The Challenge for the County’s LUDC
The County’s proposed LUDC (Land Use Development Code) has raised hackles in the Arroyo Seco, El Salto, Desmontes, Valdez, and Arroyo Hondo area due to a number of objections.
The language of planning is complicated and more outreach and interpretation needs doing. While translating complicated language into Spanish may be impractical, surely the County can send out interpreters to explain the LUDC and answer questions from Spanish speakers or lay people, who do not understand the effects of the code. If the neighborhoods don’t buy into the consensus, as a practical matter the LUDC will not work. Those who are exposed to the code for the first time, tend to take literally restrictions that might not apply to areas that are grandfathered in.
Generally speaking, subdivision regulations, LUDC guides, and even the Taos Regional Water plan are aimed at the pressure of new development in broad open spaces or predatory practices by outside forces downstream. What is applicable to the Blueberry Hill or Lower Las Colonias will not fit the historic patterns of development in the villages and valleys like Valdez. In an effort to preserve the culture and family patterns of growth, specific considerations for high density and mixed use need to be considered and understood.
On small lots, for instance, several residences, whether mobile homes or evolving and expanding structures, may require variances from proposed setbacks or road widths, due to crowded areas. Acequias that wind through back yards with livestock or wildlife trails could require microscopic analysis when it comes to the placement of fences. A wetland or vega might include some high ground, appropriate for building a house or setting up a trailer home but might appear to be forbidden by a one-size fits all code.
Requiring hearings or administrative decisions seem onerous to property owners, who have planned all their lives to accommodate adult relatives at some point in the future. Similarly, when you want to build a three hundred square foot shed for livestock or chickens or an eight-foot fence to maintain privacy, you must get a permit. Folks who are used to dealing with their land as private property naturally don’t like the interference from the authorities.
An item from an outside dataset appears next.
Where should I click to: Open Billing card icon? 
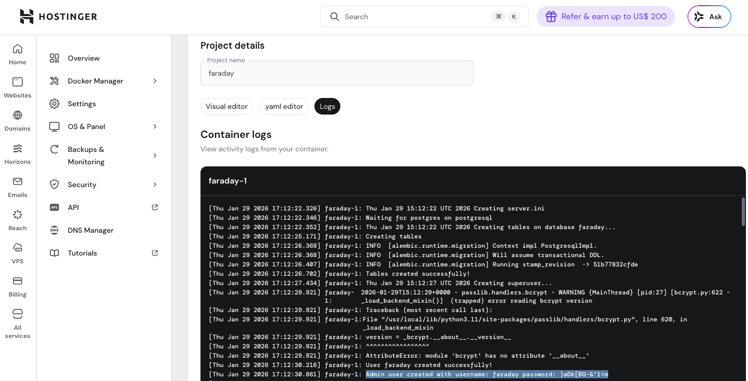18,281
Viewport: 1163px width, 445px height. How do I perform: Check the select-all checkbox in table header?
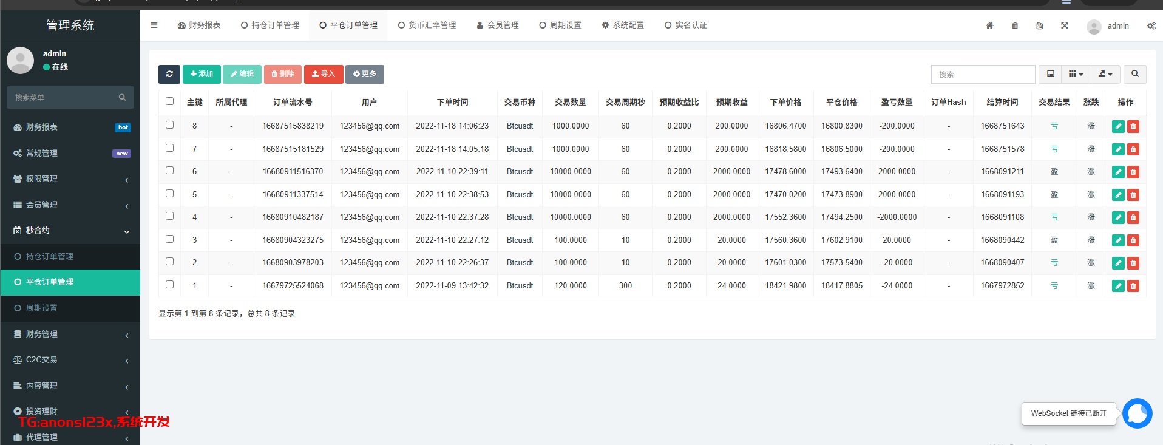(x=170, y=101)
In rural areas with large tracks of land, farmers and ranchers don’t infringe on each other. But in the villages and valleys mentioned above, a rural life style continues on one-acre lots. Common walls, trailer homes incorporated into extant dwellings, or outbuildings for wood lots and chickens or dogs are all part of what many of us find attractive about the densely settled neighborhoods of greater Taos.
At the same time, the rural neighborhoods must recognize the threat of overdevelopment as it affects water pollution due to septic tank and field line construction. Health and safety considerations drive codes and the planning process. Land and building costs, however, economics, cause property owners to try and find space for family members or financial relief in terms of the potential sale of a building site.
Understanding and interpreting the LUDC requires the wisdom of Solomon and the patience of a saint. But most folks are merely human.